I’m trying to figure out what I’d need to do to remove certain subsets of data from Druid (0.12.1). For example, I’d like to be able remove all data associated with a specific customer identifier. I’d need to run this task rarely (if ever), but for business reasons I need the ability to do this. Is this possible with Druid?
I’ve seen re-indexing tasks with Hadoop, but I’d like to avoid having to spin up and manage Hadoop, as we don’t currently use it. Another thought that I had was that I could implement my own ingestion task to drop rows that meet certain criteria, but I’m not sure if this is a good path to go down.
Has anyone done this before or is there something I missed in the docs/repo that could help me achieve this?
– Ryan Plessner
You could do the same thing with native index tasks using the “ingestSegment” firehose + a “filter” (one of the parameters of the ingestSegment firehose) that only retains the data you want to retain.
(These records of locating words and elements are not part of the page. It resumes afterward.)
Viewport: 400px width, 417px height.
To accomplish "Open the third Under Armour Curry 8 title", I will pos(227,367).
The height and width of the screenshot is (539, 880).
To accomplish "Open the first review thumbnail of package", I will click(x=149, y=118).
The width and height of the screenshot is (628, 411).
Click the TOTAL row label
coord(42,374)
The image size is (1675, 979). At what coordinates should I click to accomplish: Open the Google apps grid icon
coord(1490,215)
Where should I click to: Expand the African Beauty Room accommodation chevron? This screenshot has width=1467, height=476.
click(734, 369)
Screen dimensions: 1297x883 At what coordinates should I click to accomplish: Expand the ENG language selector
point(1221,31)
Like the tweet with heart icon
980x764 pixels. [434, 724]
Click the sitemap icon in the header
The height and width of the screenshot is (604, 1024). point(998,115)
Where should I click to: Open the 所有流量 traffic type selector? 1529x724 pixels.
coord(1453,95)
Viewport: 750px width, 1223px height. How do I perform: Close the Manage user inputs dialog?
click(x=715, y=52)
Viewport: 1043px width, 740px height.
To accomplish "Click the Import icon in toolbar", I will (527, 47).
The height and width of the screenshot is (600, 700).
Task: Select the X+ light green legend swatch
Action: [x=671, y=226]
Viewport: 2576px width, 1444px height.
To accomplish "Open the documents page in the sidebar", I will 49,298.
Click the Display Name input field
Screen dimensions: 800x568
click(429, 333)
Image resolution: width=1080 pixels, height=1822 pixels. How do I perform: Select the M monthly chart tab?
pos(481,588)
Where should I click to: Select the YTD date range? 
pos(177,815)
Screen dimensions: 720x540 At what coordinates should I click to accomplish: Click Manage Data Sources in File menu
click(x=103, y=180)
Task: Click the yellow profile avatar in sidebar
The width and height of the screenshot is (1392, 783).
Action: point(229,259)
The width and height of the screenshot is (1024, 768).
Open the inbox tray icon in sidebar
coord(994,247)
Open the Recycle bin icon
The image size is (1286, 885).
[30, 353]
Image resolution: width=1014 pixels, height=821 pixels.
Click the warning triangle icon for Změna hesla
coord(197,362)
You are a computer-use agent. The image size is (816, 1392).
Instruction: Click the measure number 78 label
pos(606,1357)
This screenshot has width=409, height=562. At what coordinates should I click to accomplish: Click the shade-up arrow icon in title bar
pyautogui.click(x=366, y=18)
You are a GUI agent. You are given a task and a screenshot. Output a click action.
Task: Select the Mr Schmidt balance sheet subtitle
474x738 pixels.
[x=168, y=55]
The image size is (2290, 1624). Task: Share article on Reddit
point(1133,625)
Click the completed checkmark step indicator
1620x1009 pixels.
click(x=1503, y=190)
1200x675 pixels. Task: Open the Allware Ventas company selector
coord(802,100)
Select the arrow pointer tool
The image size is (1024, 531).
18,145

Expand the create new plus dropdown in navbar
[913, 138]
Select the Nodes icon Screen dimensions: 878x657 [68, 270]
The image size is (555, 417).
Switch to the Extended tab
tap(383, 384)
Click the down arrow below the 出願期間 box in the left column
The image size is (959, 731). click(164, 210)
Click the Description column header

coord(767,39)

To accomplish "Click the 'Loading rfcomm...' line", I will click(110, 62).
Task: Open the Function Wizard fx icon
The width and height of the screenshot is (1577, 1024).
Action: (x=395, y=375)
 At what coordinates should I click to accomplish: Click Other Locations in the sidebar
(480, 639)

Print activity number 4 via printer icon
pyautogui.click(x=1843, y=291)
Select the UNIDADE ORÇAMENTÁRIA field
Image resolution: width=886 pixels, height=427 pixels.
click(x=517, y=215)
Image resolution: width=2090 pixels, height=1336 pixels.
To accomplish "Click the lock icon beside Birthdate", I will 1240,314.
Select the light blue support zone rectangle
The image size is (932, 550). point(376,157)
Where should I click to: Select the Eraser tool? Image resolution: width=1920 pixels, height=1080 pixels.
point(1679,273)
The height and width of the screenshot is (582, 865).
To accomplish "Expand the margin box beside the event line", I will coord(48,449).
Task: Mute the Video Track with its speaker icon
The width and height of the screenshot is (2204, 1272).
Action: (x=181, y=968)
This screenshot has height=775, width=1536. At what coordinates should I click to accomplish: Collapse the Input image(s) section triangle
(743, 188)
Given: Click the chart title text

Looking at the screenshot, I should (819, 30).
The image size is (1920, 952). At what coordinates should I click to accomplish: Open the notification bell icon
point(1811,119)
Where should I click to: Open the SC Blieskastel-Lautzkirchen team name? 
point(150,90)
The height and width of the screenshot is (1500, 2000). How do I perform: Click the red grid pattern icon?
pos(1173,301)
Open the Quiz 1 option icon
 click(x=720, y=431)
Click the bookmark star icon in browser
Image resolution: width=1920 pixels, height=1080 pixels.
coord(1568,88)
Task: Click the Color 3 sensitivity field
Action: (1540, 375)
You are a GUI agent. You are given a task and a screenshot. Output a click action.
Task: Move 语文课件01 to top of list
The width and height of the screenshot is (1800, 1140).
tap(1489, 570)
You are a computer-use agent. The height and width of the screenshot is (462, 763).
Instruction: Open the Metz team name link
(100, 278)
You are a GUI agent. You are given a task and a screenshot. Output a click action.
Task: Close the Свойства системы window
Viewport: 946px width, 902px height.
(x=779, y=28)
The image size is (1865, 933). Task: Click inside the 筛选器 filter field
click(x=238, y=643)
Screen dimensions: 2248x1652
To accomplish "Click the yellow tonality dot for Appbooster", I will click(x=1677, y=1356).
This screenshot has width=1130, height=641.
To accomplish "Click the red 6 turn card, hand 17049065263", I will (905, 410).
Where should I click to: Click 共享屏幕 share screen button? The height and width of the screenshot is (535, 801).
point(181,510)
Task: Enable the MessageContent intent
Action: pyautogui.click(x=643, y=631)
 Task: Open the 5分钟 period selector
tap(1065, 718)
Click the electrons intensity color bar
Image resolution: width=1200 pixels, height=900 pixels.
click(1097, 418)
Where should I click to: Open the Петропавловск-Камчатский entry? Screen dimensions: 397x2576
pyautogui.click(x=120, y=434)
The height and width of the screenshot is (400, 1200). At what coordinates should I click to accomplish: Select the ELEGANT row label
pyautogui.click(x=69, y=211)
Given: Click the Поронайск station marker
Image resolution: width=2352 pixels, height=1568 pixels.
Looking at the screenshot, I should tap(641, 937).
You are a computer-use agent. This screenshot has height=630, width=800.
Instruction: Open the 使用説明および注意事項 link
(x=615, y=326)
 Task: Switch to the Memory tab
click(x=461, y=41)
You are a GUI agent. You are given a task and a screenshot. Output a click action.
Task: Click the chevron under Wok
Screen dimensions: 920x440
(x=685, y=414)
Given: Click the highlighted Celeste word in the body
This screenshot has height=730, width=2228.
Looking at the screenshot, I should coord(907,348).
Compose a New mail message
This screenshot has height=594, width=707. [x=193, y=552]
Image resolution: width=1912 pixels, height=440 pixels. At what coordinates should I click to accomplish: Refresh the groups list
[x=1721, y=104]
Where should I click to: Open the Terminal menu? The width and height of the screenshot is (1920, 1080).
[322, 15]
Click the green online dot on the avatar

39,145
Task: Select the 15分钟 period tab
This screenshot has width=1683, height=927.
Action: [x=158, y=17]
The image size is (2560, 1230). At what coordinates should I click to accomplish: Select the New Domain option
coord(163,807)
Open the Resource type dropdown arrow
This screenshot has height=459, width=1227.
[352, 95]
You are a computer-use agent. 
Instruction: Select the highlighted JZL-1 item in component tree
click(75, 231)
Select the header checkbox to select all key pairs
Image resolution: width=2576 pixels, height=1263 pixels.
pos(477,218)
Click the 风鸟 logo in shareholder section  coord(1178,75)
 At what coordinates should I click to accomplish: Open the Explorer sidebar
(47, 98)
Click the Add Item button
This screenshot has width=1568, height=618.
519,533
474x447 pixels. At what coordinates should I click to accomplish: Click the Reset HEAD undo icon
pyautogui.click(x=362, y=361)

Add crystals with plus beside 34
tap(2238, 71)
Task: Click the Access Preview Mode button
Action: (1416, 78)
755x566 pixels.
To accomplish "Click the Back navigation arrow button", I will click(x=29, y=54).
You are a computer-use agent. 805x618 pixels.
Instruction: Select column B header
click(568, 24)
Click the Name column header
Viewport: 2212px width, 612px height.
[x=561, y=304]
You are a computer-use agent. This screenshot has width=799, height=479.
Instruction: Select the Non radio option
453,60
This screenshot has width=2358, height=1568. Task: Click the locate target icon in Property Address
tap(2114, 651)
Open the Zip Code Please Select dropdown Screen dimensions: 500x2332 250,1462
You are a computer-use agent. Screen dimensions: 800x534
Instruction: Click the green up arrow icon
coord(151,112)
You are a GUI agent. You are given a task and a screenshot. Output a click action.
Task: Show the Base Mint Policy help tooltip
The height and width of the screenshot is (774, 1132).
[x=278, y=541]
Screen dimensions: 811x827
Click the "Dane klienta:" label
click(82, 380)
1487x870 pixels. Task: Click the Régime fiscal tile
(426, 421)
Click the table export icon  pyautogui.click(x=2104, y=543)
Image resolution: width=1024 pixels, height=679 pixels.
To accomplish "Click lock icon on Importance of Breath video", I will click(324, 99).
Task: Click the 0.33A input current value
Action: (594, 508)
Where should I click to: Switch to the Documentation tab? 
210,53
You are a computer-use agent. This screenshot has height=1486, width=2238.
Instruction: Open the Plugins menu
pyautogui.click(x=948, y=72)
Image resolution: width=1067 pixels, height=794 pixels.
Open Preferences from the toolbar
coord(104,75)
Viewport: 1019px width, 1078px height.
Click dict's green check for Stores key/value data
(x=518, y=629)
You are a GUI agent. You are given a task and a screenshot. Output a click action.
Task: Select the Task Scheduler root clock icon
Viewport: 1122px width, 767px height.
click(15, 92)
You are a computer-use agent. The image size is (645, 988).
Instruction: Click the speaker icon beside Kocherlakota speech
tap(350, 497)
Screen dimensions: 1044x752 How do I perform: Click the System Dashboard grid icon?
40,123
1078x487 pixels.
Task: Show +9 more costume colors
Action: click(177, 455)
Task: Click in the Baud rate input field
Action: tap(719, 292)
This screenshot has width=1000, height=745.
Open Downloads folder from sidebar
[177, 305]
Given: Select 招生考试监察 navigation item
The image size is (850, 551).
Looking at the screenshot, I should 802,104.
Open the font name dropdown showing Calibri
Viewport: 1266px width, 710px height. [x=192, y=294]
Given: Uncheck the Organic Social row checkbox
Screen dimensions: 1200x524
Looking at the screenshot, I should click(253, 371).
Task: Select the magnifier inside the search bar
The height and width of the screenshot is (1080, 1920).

Thanks for the response. I had seen this in the docs after posting this question, but the docs also say “Please use Hadoop batch ingestion for production scenarios dealing with more than 1GB of data” in reference to using this task. One of the limiting factors of the native index tasks appears to be that you can’t allocate more than 1 core of middle manager capacity to them. So I had kinda written this off as a solution especially since the data in my cluster is well over 1 gig per day and I’m hoping to store 6 months to a year of data. I’m already using the native indexing tasks in the form of compaction tasks and it takes awhile for just an hour of data. Am I understanding how indexing tasks work in terms of capacity on the middle managers or can they run more than 1? I guess the another solution would be to identify and remove some dimensions that are seriously affecting my rollups and that reduce my data size and make native indexing tasks viable, but that’s a me problem.